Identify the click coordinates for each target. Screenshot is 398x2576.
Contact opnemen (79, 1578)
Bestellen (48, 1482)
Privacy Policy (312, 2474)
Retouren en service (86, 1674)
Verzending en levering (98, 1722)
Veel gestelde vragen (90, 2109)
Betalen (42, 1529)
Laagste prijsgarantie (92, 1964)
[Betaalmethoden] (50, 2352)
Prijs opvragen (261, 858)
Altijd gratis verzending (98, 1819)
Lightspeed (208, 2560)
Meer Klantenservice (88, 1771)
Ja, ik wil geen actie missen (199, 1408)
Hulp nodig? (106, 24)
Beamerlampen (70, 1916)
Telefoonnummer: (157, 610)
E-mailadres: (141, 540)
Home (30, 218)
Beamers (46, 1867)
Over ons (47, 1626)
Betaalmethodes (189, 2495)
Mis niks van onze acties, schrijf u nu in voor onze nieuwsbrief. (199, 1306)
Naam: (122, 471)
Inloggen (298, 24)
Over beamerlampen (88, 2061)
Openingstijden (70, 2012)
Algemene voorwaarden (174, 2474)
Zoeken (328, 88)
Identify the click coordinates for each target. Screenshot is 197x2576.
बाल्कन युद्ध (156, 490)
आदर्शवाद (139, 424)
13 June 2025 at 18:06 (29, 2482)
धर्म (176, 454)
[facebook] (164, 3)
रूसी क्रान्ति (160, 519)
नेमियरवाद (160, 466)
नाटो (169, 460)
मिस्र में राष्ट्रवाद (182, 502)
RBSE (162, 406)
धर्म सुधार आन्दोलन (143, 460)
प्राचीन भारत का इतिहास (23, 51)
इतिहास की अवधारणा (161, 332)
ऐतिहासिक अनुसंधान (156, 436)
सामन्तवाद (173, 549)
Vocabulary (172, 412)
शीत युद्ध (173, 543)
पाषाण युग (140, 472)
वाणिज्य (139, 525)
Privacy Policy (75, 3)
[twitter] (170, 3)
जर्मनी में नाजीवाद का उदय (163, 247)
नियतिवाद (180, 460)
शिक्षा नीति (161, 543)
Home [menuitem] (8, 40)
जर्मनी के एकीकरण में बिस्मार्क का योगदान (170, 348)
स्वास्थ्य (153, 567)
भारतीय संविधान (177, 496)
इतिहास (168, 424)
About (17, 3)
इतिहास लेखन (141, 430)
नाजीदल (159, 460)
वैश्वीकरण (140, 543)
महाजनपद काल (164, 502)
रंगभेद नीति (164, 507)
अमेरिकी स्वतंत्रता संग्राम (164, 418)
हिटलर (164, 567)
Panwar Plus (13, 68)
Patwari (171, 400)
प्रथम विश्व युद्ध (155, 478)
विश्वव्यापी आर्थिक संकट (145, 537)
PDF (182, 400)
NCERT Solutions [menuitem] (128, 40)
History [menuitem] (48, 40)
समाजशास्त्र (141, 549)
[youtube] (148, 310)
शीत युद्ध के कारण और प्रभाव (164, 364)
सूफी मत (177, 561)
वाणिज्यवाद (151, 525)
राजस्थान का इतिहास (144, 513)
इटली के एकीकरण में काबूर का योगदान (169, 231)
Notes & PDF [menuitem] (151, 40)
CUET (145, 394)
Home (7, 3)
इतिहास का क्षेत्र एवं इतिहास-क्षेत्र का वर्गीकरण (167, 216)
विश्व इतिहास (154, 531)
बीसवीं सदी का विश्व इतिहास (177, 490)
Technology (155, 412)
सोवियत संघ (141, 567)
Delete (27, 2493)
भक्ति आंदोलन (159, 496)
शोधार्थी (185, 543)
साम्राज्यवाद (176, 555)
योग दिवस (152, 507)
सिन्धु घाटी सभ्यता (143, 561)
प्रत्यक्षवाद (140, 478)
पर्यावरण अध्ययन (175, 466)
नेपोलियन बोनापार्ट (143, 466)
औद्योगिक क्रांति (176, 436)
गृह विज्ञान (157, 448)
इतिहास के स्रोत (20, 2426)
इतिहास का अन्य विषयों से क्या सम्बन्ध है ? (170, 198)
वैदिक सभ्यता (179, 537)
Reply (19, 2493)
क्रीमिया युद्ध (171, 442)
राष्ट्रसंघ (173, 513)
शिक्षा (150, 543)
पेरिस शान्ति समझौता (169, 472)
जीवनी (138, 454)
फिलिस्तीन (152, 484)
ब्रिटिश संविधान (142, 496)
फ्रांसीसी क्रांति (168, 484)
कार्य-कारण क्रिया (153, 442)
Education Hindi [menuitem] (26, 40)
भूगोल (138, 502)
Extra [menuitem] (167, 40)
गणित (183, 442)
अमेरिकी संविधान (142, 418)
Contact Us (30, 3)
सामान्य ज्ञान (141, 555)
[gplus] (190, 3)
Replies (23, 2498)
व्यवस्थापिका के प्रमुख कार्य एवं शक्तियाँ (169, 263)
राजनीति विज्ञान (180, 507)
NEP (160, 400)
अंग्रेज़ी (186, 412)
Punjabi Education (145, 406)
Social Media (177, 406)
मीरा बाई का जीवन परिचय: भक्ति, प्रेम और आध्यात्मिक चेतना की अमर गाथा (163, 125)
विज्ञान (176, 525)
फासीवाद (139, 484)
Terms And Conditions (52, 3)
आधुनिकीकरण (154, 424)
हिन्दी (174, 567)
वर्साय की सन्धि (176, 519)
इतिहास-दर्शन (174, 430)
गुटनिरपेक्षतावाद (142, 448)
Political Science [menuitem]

Task requirements: Taking the lines above, repeat exactly those from the line that contains "सूफी मत (177, 561)" through the line that contains "बीसवीं सदी का विश्व इतिहास (177, 490)", and both of those lines as well. Include nothing else.

Problem solution:
सूफी मत (177, 561)
वाणिज्यवाद (151, 525)
राजस्थान का इतिहास (144, 513)
इटली के एकीकरण में काबूर का योगदान (169, 231)
Notes & PDF [menuitem] (151, 40)
CUET (145, 394)
Home (7, 3)
इतिहास का क्षेत्र एवं इतिहास-क्षेत्र का वर्गीकरण (167, 216)
विश्व इतिहास (154, 531)
बीसवीं सदी का विश्व इतिहास (177, 490)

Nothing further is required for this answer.